The two-decade reign of the seat-based software-as-a-service (SaaS) model is facing a major threat from AI agents—and software stocks are already feeling the pain.
For years, giants like Salesforce, Inc. (NYSE:CRM) and ServiceNow, Inc. (NYSE:NOW) grew by building walled gardens of complex software interfaces designed for human interaction.
Customers paid for a software license, logged in and manually moved data.

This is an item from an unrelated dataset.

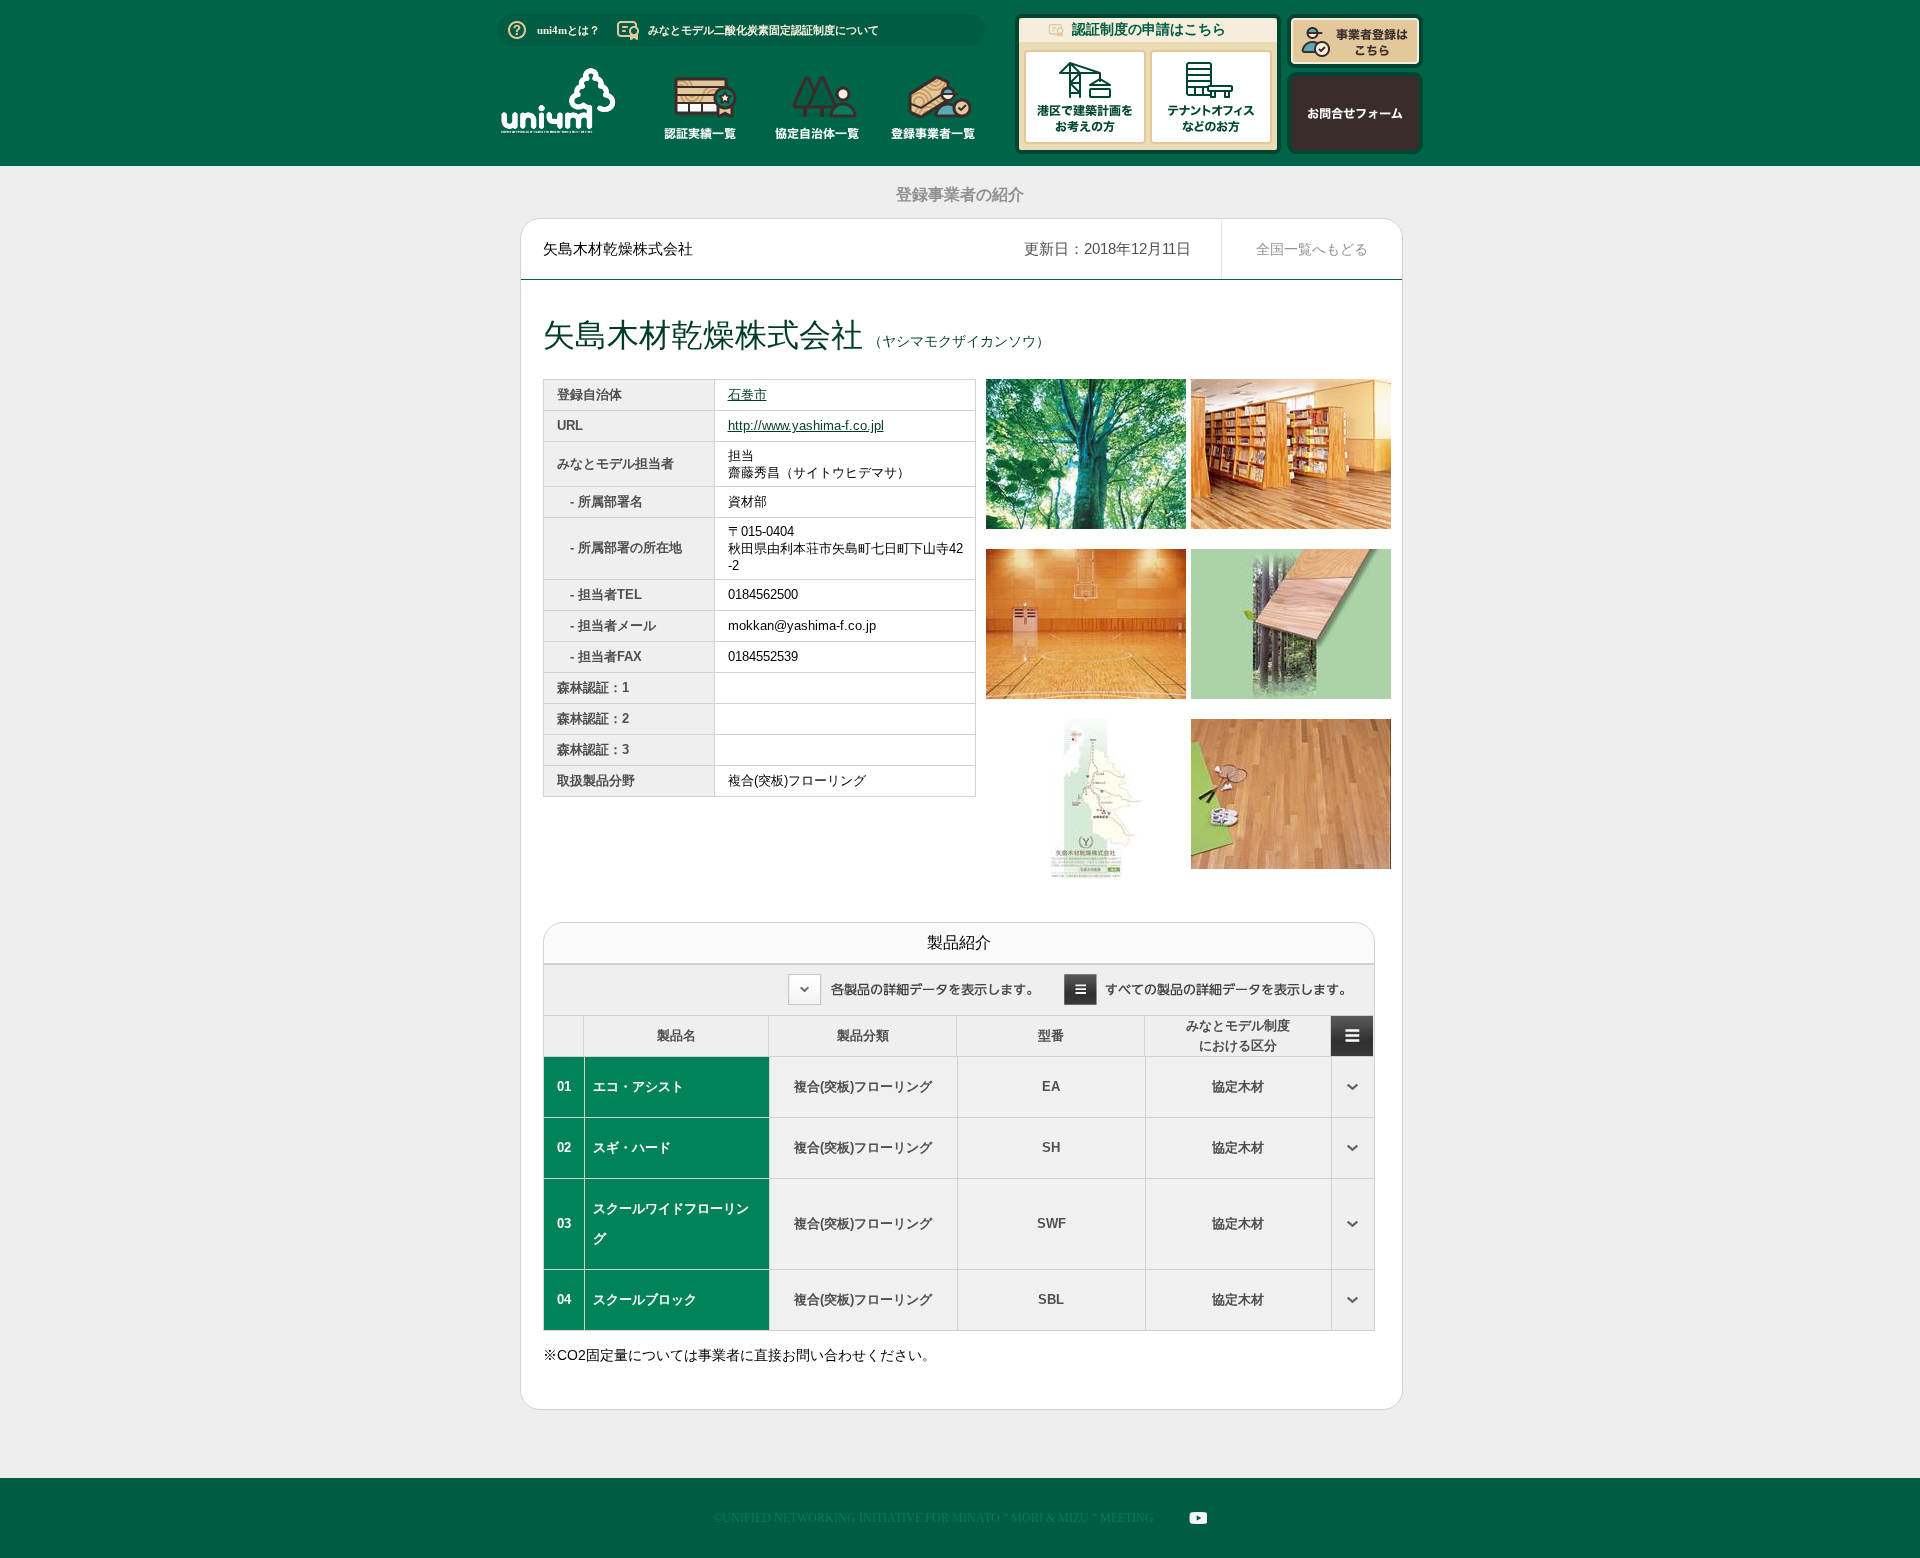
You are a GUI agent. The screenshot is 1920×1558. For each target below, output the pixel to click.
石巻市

The rise of Anthropic's Claude Cowork, OpenAI's autonomous Codex agents, and upcoming Operator are making the per-license metric less relevant.
When a single AI agent can orchestrate pipelines and execute outreach across platforms, the need for 500 individual CRM licenses evaporates.
In what feels to some like a science fiction novel, people are experimenting with agents like Clawdbot, Moltbot and now Openbot — open-source personal AI agents that run on local machines to manage files, send emails and browse the web.
These agents have even developed custom software to perform tasks when no alternative was readily available.
The Breakdown
Here's a breakdown of how agentic AI could crush legacy software companies:
- The Valuation Gap: Companies like Snowflake, Inc. (NYSE:SNOW) and Intuit, Inc. (NASDAQ:INTU) command premiums based on high-margin subscriptions. As AI bots begin to perform automated accounting or even code their own programs directly via API, the need to purchase high-priced software disappears.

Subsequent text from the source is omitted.